Would you print, word for word, the items from the line with "Task: Open Users breadcrumb segment" up to and including the line with "click(653, 535)", omitting the pictures?

start Information supplied

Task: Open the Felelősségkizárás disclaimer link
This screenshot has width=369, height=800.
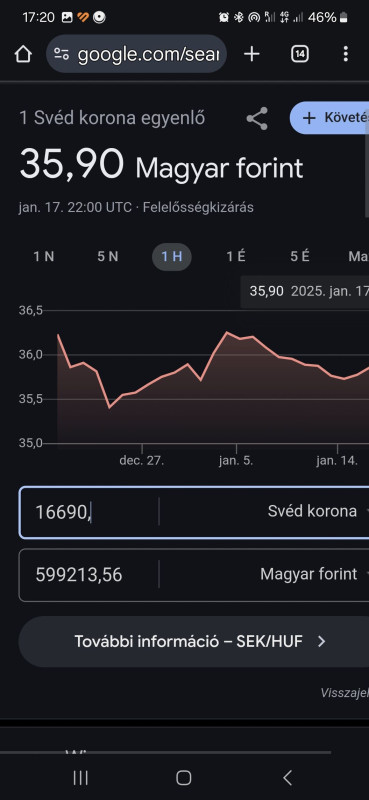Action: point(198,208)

end Information supplied
start Information supplied

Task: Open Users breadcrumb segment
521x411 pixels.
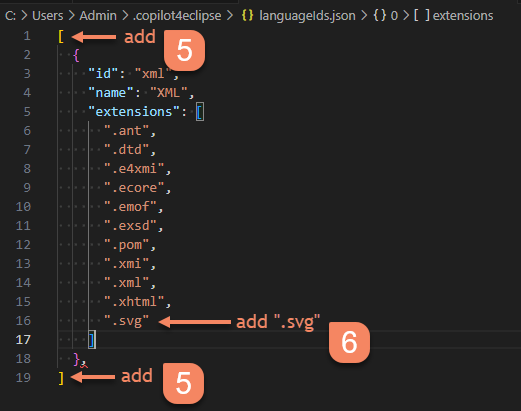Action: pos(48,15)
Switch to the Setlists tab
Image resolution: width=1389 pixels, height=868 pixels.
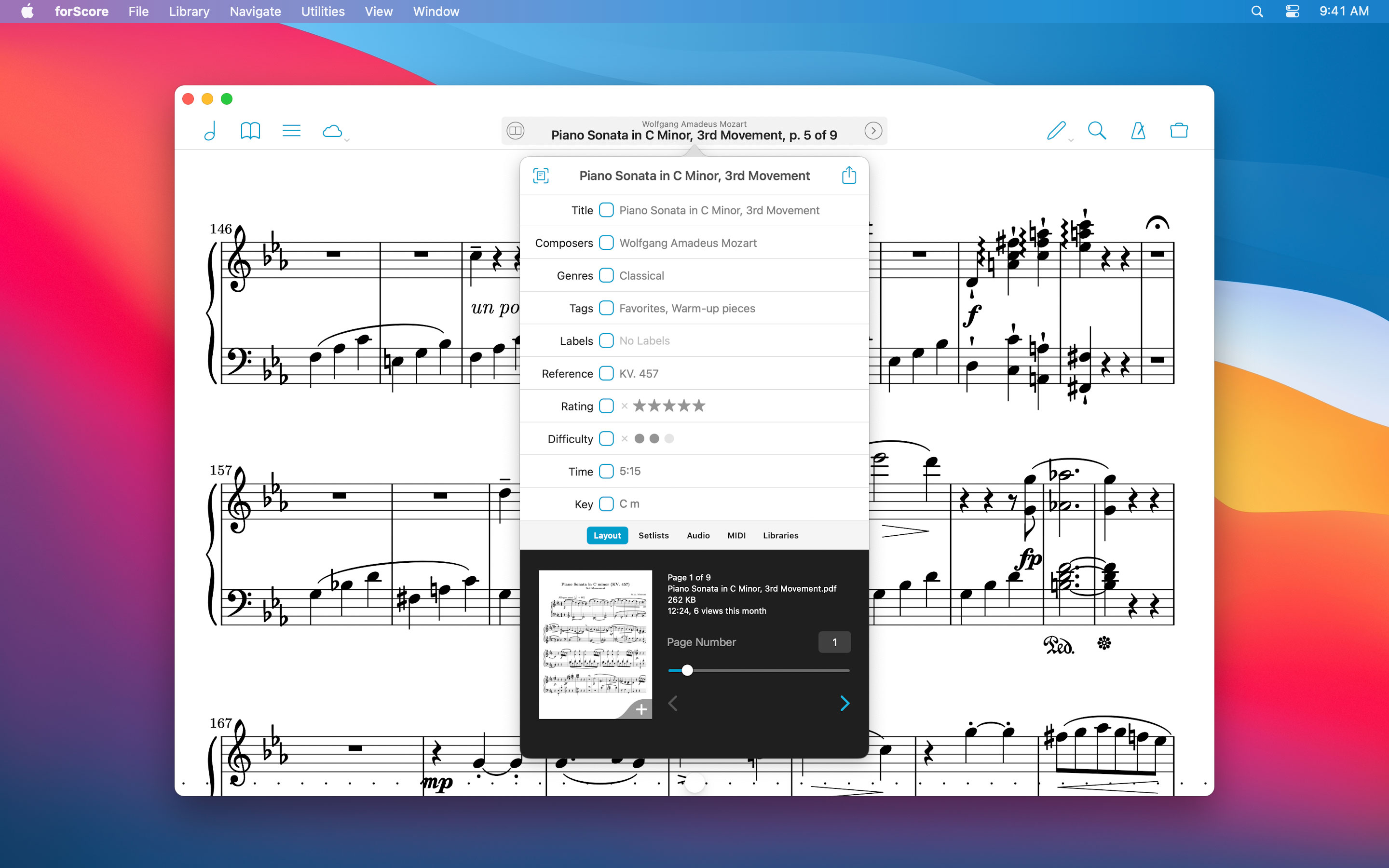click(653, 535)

end Information supplied

Solution to this task
Task: Open Users breadcrumb segment
521x411 pixels.
Action: pos(48,15)
Switch to the Setlists tab
Image resolution: width=1389 pixels, height=868 pixels.
click(653, 535)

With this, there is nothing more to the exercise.